The idea here is to greedily choose the best admissible values for the $y_i$ given the Lipschitz constraints. Note also that asymptotically this scheme scales as $O(N^2)$ (due to calculating the constraints at each step).

Indeed, if we beforehand knew the optimal $f$, this scheme could construct it by choosing the ordering based on the saturating constraints. Formally, we could choose $x_0$ to be any point in $X$, then choose $x_1$ to be such that $$ |f(x_0) - f(x_1)| = |x_0 - x_1 |$$ and so on inductively for $x_2,x_3, …$ It’s not hard to check that given this ordering, the procedure outlined above produces the optimal function.

As the astute reader may have noticed, I did not say how to choose this ordering for enumerating $X$. Only by assuming that I already knew the optimal $f$ was I able to show that this algorithm can in fact produce it. While summoning such a maximizer out of the aether is a common magic trick employed by theoreticists, it doesn’t get us very fair in the pursuit of actually computing things.

Sadly, that’s exactly where this falls apart. While it’s easy to show that there exists an ordering that produces the optimal potential, there does not seem to be an easy way to decide it. There seems to be a parallel to the Greedy Colouring Algorithm from graph theory – in that case there is a similar situation where there is an algorithm that outputs the answer if run with the correct ordering of the input (but for colouring determining that order is NP!).

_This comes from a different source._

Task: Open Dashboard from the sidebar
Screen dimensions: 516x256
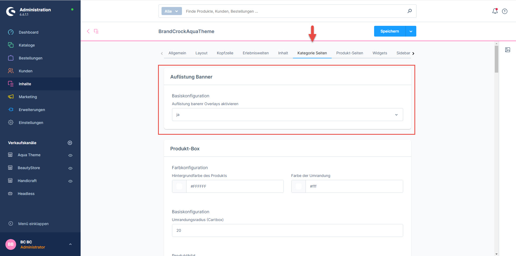Action: (x=28, y=32)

In our case however, we know the problem is polynomial, since we can simply solve the linear program for the dual problem. Of course that would be roughly as useful as the axiom of choice is to an engineer when it comes to improving upon the classical LP approach.

While this particular approach does not lead to an improvement, it seems likely that some approach will. Recent innovations in regularized transport have lowered the complexity from the $O(n^3)$ linear program runtime to $O(n^2/\varepsilon)$. for an approximation. Intuitively, it seems reasonable to believe that even the unregularized problem should be of quadratic complexity.

This is because, in essence, the discrete formulation of optimal transport is a mixture of a sorting and nearest neighbours problem – it is almost never optimal to send mass far from the source points. In one dimension it is well known that the problem is in fact equivalent to sorting. Even in higher dimensions, given the locality, it seems reasonable to believe that the work to determine the optimal plan should really only need to look at nearby points. It will likely take a further breakthrough in the theory, however, to make such improvements a reality.